• **What you have to do**
The records are to be repeated in full, with the images removed.

• **Dataset records**
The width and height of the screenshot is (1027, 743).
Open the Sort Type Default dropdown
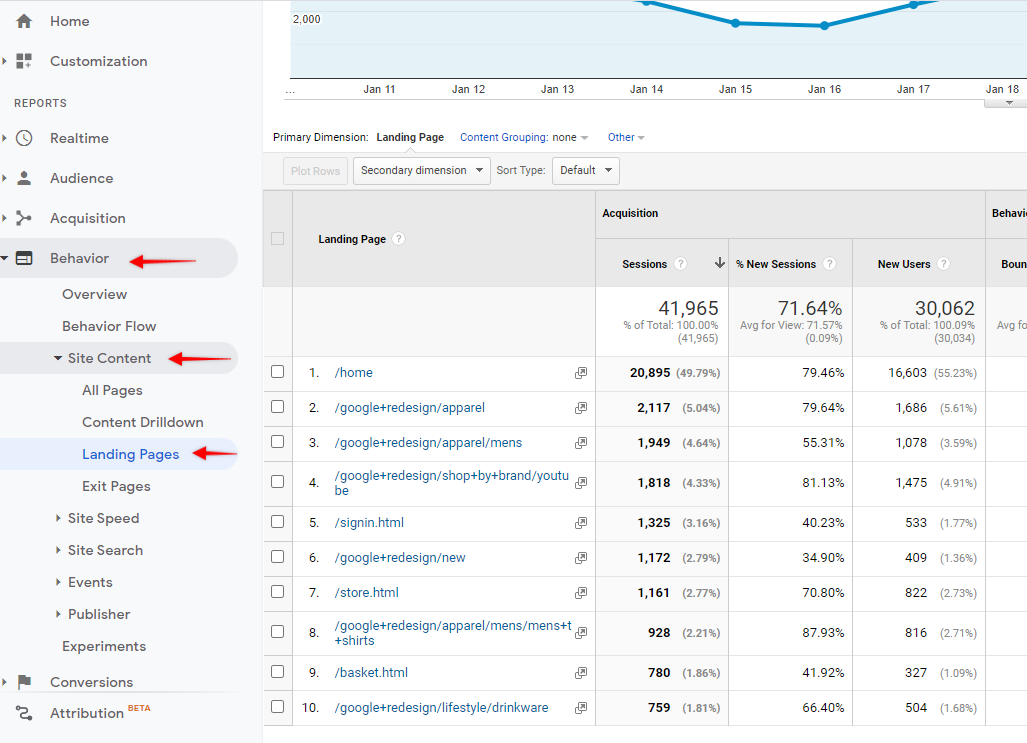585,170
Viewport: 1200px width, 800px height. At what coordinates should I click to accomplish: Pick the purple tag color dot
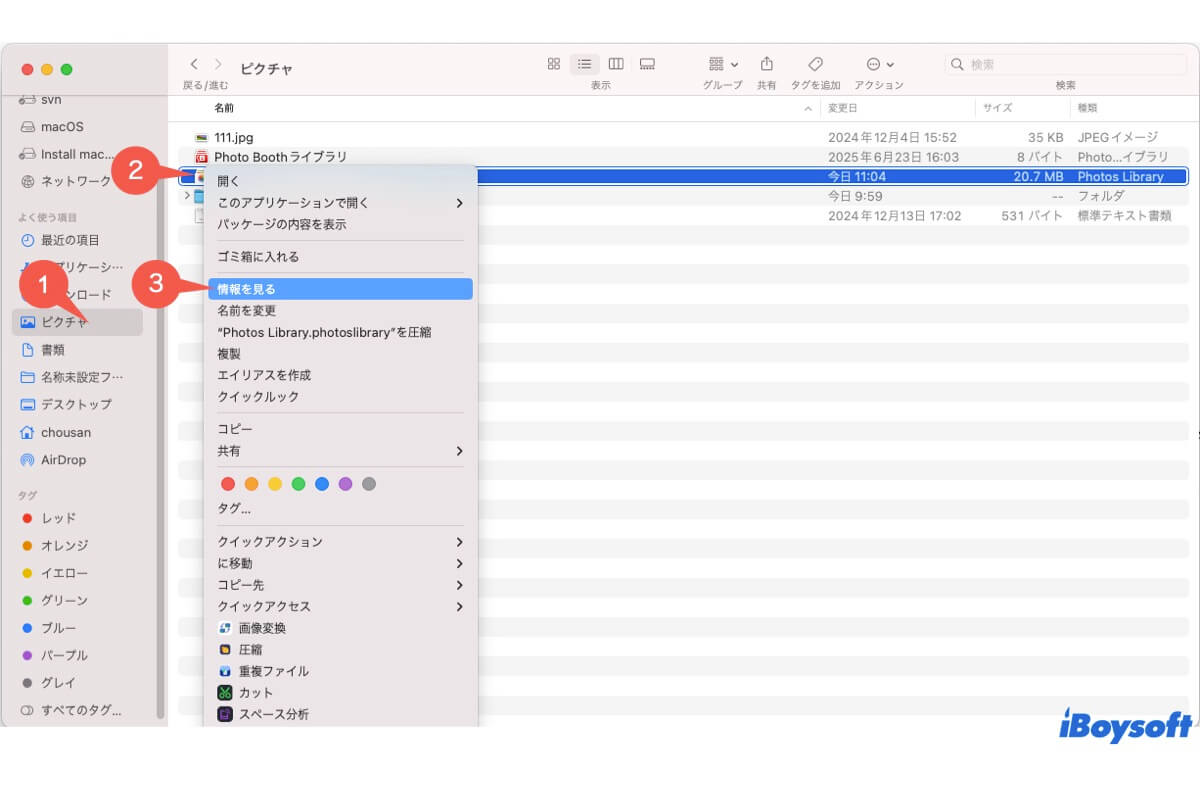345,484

• **Answer to this task**
The width and height of the screenshot is (1027, 743).
Open the Sort Type Default dropdown
585,170
Viewport: 1200px width, 800px height. At what coordinates should I click to accomplish: Pick the purple tag color dot
345,484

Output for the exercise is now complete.